A senior I worked with mentioned how he learned OO when his company he worked at had everybody trained on it, and hasn't forgotten it since.

But now it's all the job of the degrees right. They'll totally cover everything your company needs to use every obscure tool you want to be used for pennies on the dollar.


Businesses in general seem to have a really hard time dealing with training and institutional knowledge transfer these days.

As an example from another industry, my father was working as a mechanic/greaser in a power plant for the past 17 years, alongside a millwright who had been there for 30, since they opened the doors. In the last six months, they both retired - after telling management what their timetables were about five years ago. The company never brought in anyone to train under them and learn all the minutia of how the plant works that is locked away in their heads. They haven't even hired anyone full-time to replace them. Needless to say, equipment all over the plant is starting to break down, because simple things like greasing bearings regularly isn't being done properly, and when things break down, they aren't being put back together properly, because no one knows the idiosyncrasies of the equipment. Every hour this plant is down costs tens of thousands of dollars.

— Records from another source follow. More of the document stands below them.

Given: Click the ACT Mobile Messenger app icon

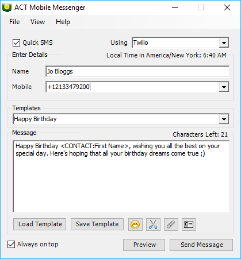Looking at the screenshot, I should click(x=7, y=7).
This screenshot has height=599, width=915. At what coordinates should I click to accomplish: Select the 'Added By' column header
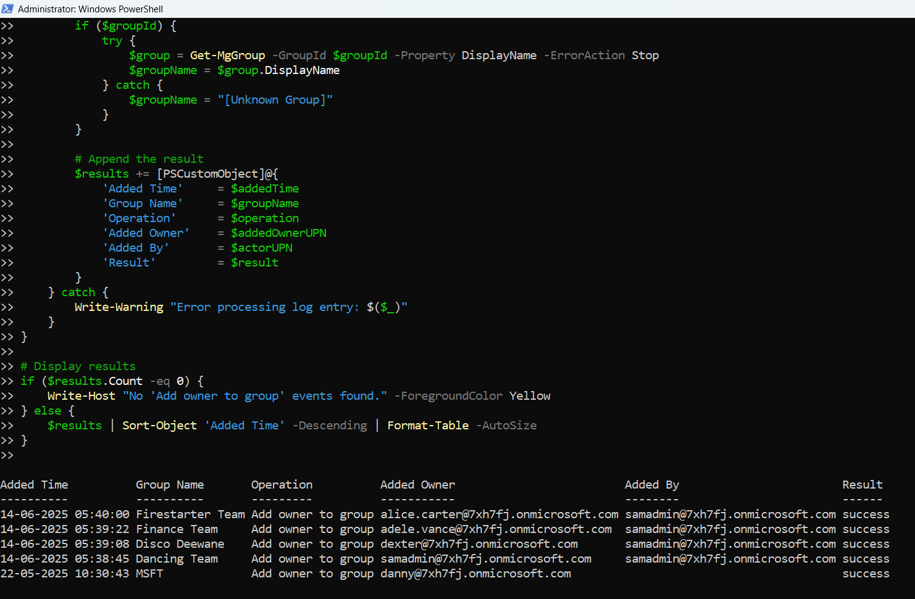click(651, 485)
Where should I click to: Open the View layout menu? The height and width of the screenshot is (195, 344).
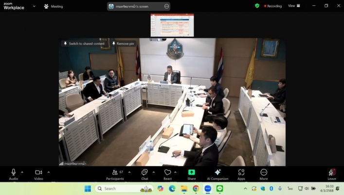pos(293,6)

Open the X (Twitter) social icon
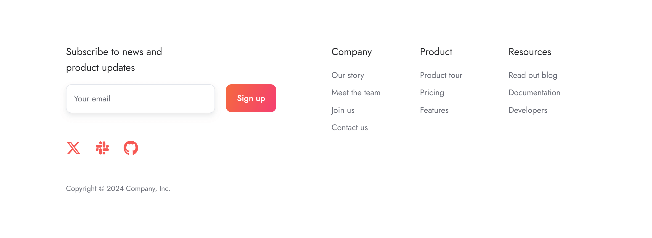(73, 148)
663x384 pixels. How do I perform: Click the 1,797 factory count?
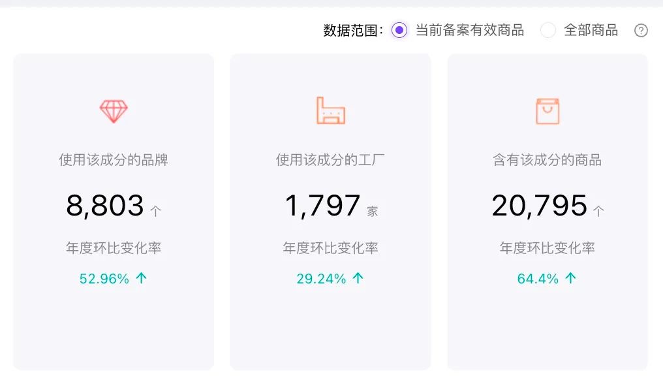(x=322, y=205)
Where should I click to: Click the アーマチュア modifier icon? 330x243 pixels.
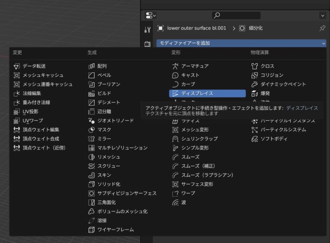(x=175, y=66)
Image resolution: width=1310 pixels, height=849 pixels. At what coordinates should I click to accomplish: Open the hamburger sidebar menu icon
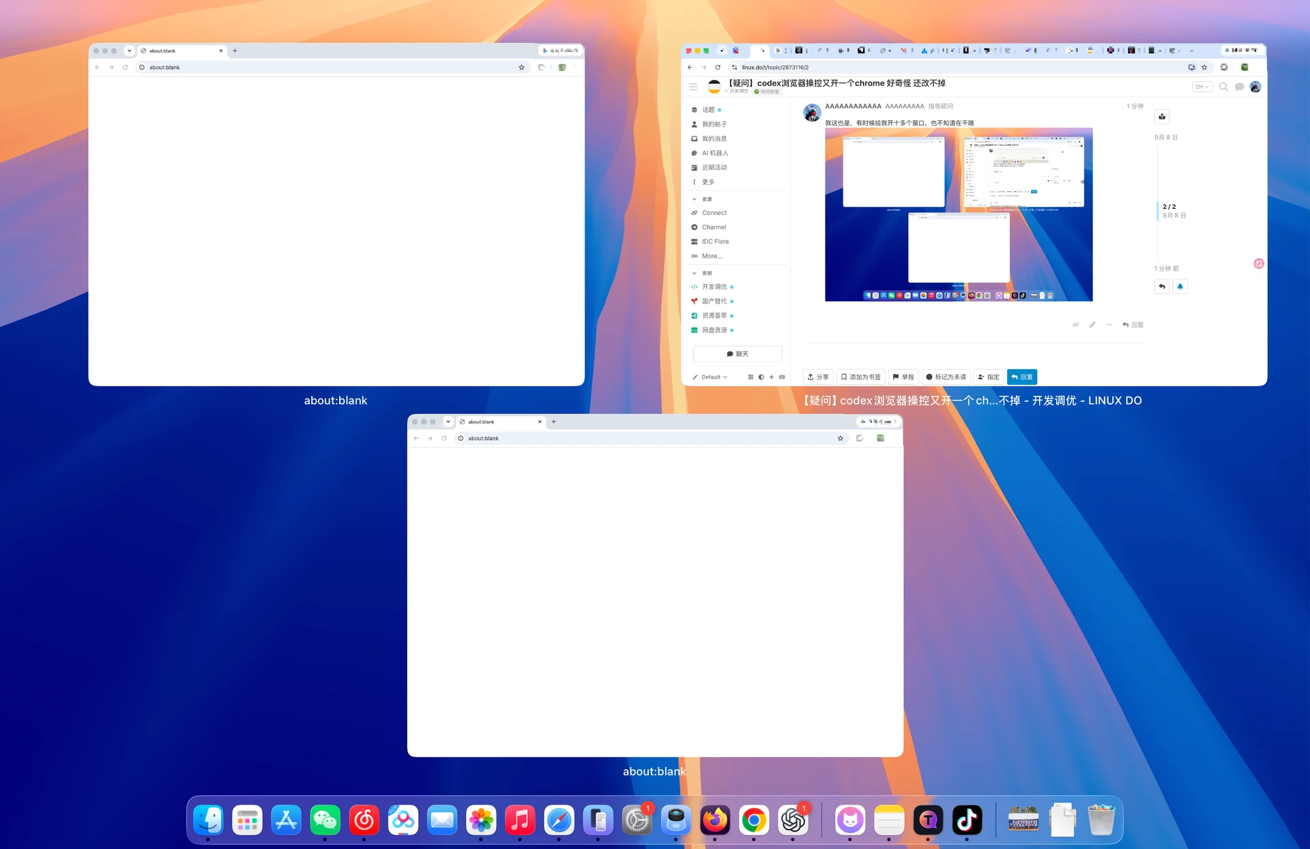(693, 87)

The millwright is starting to get called in as a consultant for three times his previous hourly wage.


The training is quite heavy on the sales pitch, I agree (and expensive). There were some useful bits if you dig around though.

We based this on our internal training for our IT hires based on the gaps we found when we onboarded people over the last 7 years. We invested a lot in making the material practical and lab driven vs just rote memorization.

Disclosure: I worked on this program.